Notwithstanding the non-randomized design and observational nature of this study, a large number of children were studied, so some useful conclusions can be drawn:
An interesting open-label trial published earlier this year by the International Collaborative Infantile Spasms Study (ICISS) recruited 766 children with infantile spasms from 102 hospitals in 5 countries7. The 377 children who met inclusion criteria (reasons for exclusion were not recorded) were randomly assigned 1:1 to receive either hormonal therapy alone or hormonal therapy with VGB. Cessation of spasms occurred in 133/186 (72%) of those assigned to a combination of hormonal treatments with VGB versus 108/91(57%) of those receiving hormonal treatment alone (p=0.002).

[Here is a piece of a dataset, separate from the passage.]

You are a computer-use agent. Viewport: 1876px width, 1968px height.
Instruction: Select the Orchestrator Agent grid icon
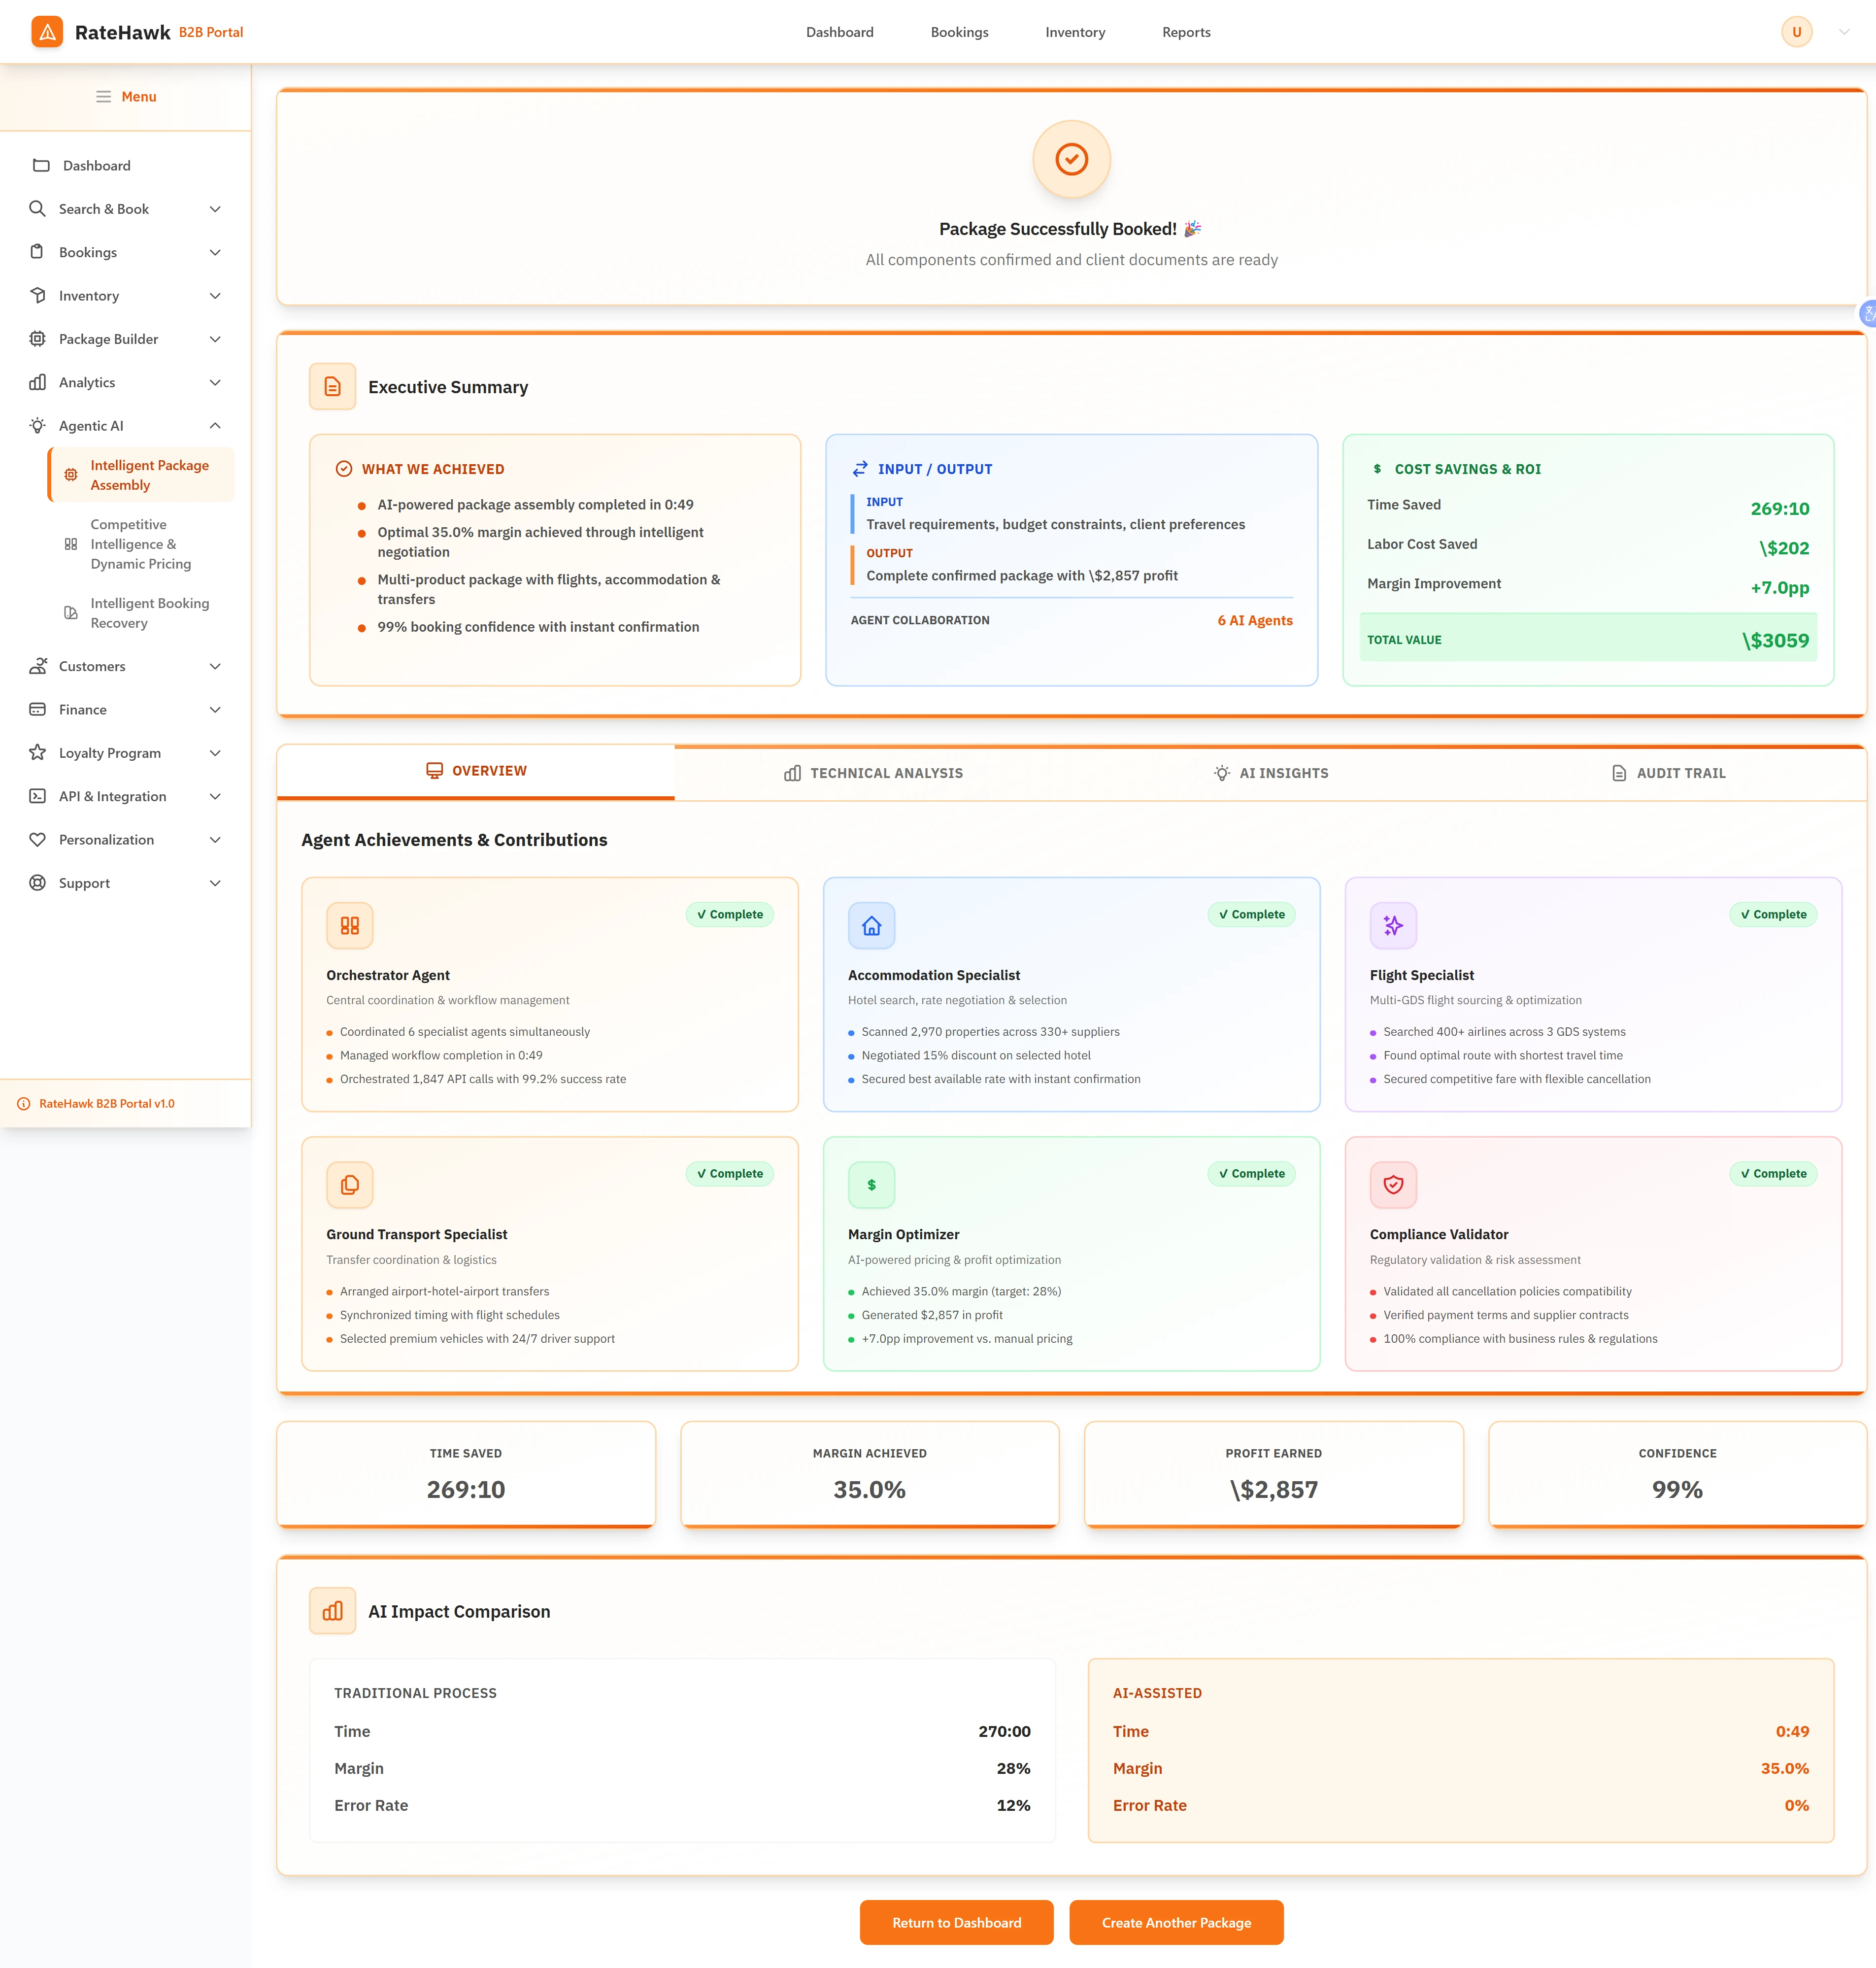(x=349, y=925)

Infants receiving combination therapy also had a significantly shorter time to cessation of spasms (p<0.001). These results indicate that some infants clearly respond better to combination therapy than to hormone treatment alone. given the urgency of fully controlling spasms, combination treatment may be ideal as response rates dropped in those initiating treatment greater than 2 months after spasm onset. A limitation of this study was the large proportion of infants who were excluded from the study and the failure to randomize the type of hormonal treatment used. (parents could choose between tetracosactide depot or prednisolone). However, the group receiving tetracosactide had greater electroclinical response than the prednisolone group. These results need to be replicated before tetracosactide can be recommended over prednisolone.
Oral steroids are a reasonable option in certain situations (socioeconomic, parental educational level and choice) but doses greater than or equal to 2 mg/kg/day are needed. A 2012 review of available data concluded that the efficacy of high-dose corticosteroids was similar to low-dose ACTH and inferior to high-dose ACTH8.
Using a standardized management protocol for treating infantile spasms can improve response rates to treatment; after its implementation at a single institution, remission rates more than doubled9. Use of natural ACTH gel is preferred in the United States, whereas synthetic tetracosactide depot is used in the rest of the world. Given the very high cost of natural ACTH gel (ACTHAR) it would be helpful to compare these two formulations.